#### PASSAGE SHOWN
I hadn’t slept in weeks. Events just kept taking place that didn’t allow for it. First was a marine on leave before shipping out, and then the attempt of finishing all schoolwork before the drunken haze of what Winchester knows as Apple Blossom began. After that was finals week, culminating in an 8am sound reinforcement final and a 10am piano jury on that Friday, after which meant an immediate bail to the airport and off to Colorado. I remember those three or so weeks as being arduous but at the same time don’t remember much through the haze of the smoke and drink consumed so heavily during that time. That seems to be how the whole semester is in my memory although I don’t recall pumping chemicals in my body as rapidly as in those three weeks. Did I accomplish anything or progress my skills in the ways I was seeking or am at this school for?
########
# EXERCISE
Repeat the account of the sleepless weeks word for word, starting with "I hadn’t slept" and going on through "this school for?". The listing that comes next is separate material, unrelated to the account of the sleepless weeks.
#### INFORMATION SHOWN
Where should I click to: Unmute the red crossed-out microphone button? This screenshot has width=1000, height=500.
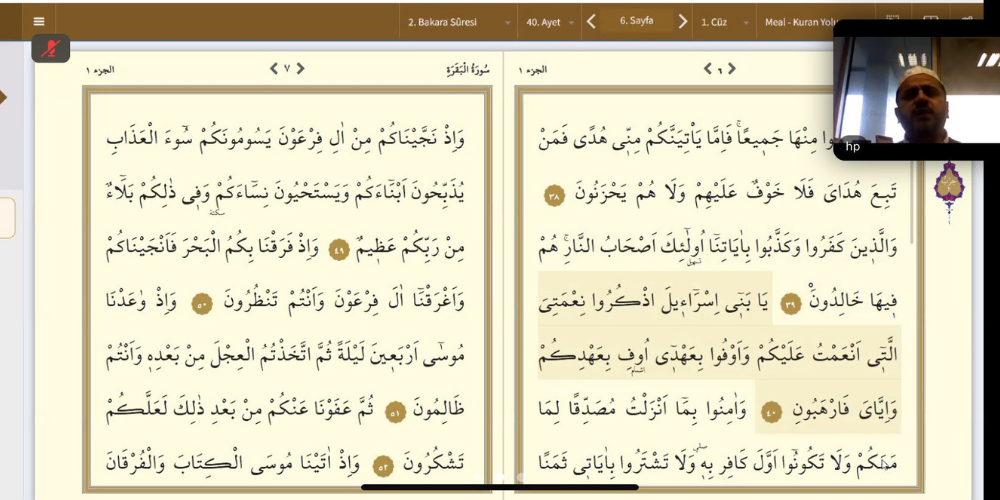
########
# COMPLETED EXERCISE
I hadn’t slept in weeks. Events just kept taking place that didn’t allow for it. First was a marine on leave before shipping out, and then the attempt of finishing all schoolwork before the drunken haze of what Winchester knows as Apple Blossom began. After that was finals week, culminating in an 8am sound reinforcement final and a 10am piano jury on that Friday, after which meant an immediate bail to the airport and off to Colorado. I remember those three or so weeks as being arduous but at the same time don’t remember much through the haze of the smoke and drink consumed so heavily during that time. That seems to be how the whole semester is in my memory although I don’t recall pumping chemicals in my body as rapidly as in those three weeks. Did I accomplish anything or progress my skills in the ways I was seeking or am at this school for?